— Begin LISTING —

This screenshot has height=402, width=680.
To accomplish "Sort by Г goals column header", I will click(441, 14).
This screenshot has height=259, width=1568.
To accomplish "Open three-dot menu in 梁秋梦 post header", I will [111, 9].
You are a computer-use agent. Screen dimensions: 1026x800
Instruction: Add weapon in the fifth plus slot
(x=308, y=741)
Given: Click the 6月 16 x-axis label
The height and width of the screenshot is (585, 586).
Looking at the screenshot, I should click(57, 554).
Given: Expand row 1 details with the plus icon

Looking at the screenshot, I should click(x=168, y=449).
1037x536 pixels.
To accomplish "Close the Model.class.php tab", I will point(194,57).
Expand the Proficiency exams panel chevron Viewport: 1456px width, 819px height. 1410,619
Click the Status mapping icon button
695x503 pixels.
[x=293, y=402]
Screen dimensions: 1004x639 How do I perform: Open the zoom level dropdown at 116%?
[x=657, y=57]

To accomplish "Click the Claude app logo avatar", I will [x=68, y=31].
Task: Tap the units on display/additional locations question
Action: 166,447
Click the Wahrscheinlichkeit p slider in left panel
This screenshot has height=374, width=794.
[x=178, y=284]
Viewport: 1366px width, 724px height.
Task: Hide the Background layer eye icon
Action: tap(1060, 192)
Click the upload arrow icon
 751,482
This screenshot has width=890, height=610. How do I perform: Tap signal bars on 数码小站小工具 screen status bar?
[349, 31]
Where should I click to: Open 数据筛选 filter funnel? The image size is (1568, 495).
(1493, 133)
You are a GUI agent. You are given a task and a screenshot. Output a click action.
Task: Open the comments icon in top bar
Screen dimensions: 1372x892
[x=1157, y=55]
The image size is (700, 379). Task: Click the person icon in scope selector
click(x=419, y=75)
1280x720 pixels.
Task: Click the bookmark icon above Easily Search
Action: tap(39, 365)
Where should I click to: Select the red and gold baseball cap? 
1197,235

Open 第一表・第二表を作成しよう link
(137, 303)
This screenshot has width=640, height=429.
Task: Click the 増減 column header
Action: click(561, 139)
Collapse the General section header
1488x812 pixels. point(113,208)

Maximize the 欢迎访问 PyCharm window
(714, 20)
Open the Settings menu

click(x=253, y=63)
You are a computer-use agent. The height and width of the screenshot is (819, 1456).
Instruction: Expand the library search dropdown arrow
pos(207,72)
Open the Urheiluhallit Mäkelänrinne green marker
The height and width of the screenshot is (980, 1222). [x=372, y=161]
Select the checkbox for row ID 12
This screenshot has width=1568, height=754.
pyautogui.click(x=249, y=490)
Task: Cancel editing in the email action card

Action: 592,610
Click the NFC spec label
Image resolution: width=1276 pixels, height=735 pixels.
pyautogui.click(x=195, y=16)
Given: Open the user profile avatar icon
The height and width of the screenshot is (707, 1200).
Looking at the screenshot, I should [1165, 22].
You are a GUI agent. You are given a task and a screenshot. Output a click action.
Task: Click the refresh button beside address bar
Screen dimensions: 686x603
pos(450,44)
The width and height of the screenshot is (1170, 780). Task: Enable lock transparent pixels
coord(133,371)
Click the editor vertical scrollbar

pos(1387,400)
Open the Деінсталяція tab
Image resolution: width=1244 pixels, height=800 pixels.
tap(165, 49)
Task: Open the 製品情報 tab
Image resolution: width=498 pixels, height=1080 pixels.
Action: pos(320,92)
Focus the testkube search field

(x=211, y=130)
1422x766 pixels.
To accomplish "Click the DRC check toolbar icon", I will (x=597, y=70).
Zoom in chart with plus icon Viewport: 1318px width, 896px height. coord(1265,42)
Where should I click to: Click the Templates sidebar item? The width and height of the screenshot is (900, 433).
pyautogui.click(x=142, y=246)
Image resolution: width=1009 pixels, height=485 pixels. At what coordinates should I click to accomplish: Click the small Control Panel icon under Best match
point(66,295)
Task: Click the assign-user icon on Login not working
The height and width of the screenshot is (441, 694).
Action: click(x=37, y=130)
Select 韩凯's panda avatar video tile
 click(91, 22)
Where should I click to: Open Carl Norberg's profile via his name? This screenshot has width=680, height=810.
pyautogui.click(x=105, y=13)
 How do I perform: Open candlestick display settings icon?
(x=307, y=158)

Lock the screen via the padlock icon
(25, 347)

— End LISTING —

*PROBLEM REQUIREMENTS*.
Rewrite the entries above, substituting "Where do I click to" for every occurrence of "Where should I click to" and leaving everything else unchanged.

*COMPLETE ANSWER*.
This screenshot has height=402, width=680.
To accomplish "Sort by Г goals column header", I will click(441, 14).
This screenshot has height=259, width=1568.
To accomplish "Open three-dot menu in 梁秋梦 post header", I will [111, 9].
You are a computer-use agent. Screen dimensions: 1026x800
Instruction: Add weapon in the fifth plus slot
(x=308, y=741)
Given: Click the 6月 16 x-axis label
The height and width of the screenshot is (585, 586).
Looking at the screenshot, I should click(57, 554).
Given: Expand row 1 details with the plus icon

Looking at the screenshot, I should click(x=168, y=449).
1037x536 pixels.
To accomplish "Close the Model.class.php tab", I will point(194,57).
Expand the Proficiency exams panel chevron Viewport: 1456px width, 819px height. 1410,619
Click the Status mapping icon button
695x503 pixels.
[x=293, y=402]
Screen dimensions: 1004x639 How do I perform: Open the zoom level dropdown at 116%?
[x=657, y=57]

To accomplish "Click the Claude app logo avatar", I will [x=68, y=31].
Task: Tap the units on display/additional locations question
Action: 166,447
Click the Wahrscheinlichkeit p slider in left panel
This screenshot has height=374, width=794.
[x=178, y=284]
Viewport: 1366px width, 724px height.
Task: Hide the Background layer eye icon
Action: tap(1060, 192)
Click the upload arrow icon
 751,482
This screenshot has width=890, height=610. How do I perform: Tap signal bars on 数码小站小工具 screen status bar?
[349, 31]
Where do I click to: Open 数据筛选 filter funnel? The image size is (1568, 495).
(1493, 133)
You are a GUI agent. You are given a task and a screenshot. Output a click action.
Task: Open the comments icon in top bar
Screen dimensions: 1372x892
[x=1157, y=55]
The image size is (700, 379). Task: Click the person icon in scope selector
click(x=419, y=75)
1280x720 pixels.
Task: Click the bookmark icon above Easily Search
Action: tap(39, 365)
Where do I click to: Select the red and gold baseball cap? 
1197,235

Open 第一表・第二表を作成しよう link
(137, 303)
This screenshot has width=640, height=429.
Task: Click the 増減 column header
Action: click(561, 139)
Collapse the General section header
1488x812 pixels. point(113,208)

Maximize the 欢迎访问 PyCharm window
(714, 20)
Open the Settings menu

click(x=253, y=63)
You are a computer-use agent. The height and width of the screenshot is (819, 1456).
Instruction: Expand the library search dropdown arrow
pos(207,72)
Open the Urheiluhallit Mäkelänrinne green marker
The height and width of the screenshot is (980, 1222). [x=372, y=161]
Select the checkbox for row ID 12
This screenshot has width=1568, height=754.
pyautogui.click(x=249, y=490)
Task: Cancel editing in the email action card

Action: 592,610
Click the NFC spec label
Image resolution: width=1276 pixels, height=735 pixels.
pyautogui.click(x=195, y=16)
Given: Open the user profile avatar icon
The height and width of the screenshot is (707, 1200).
Looking at the screenshot, I should [1165, 22].
You are a GUI agent. You are given a task and a screenshot. Output a click action.
Task: Click the refresh button beside address bar
Screen dimensions: 686x603
pos(450,44)
The width and height of the screenshot is (1170, 780). Task: Enable lock transparent pixels
coord(133,371)
Click the editor vertical scrollbar

pos(1387,400)
Open the Деінсталяція tab
Image resolution: width=1244 pixels, height=800 pixels.
tap(165, 49)
Task: Open the 製品情報 tab
Image resolution: width=498 pixels, height=1080 pixels.
Action: pos(320,92)
Focus the testkube search field

(x=211, y=130)
1422x766 pixels.
To accomplish "Click the DRC check toolbar icon", I will (x=597, y=70).
Zoom in chart with plus icon Viewport: 1318px width, 896px height. coord(1265,42)
Where do I click to: Click the Templates sidebar item? The width and height of the screenshot is (900, 433).
pyautogui.click(x=142, y=246)
Image resolution: width=1009 pixels, height=485 pixels. At what coordinates should I click to accomplish: Click the small Control Panel icon under Best match
point(66,295)
Task: Click the assign-user icon on Login not working
The height and width of the screenshot is (441, 694).
Action: click(x=37, y=130)
Select 韩凯's panda avatar video tile
 click(91, 22)
Where do I click to: Open Carl Norberg's profile via his name? This screenshot has width=680, height=810.
pyautogui.click(x=105, y=13)
 How do I perform: Open candlestick display settings icon?
(x=307, y=158)

Lock the screen via the padlock icon
(25, 347)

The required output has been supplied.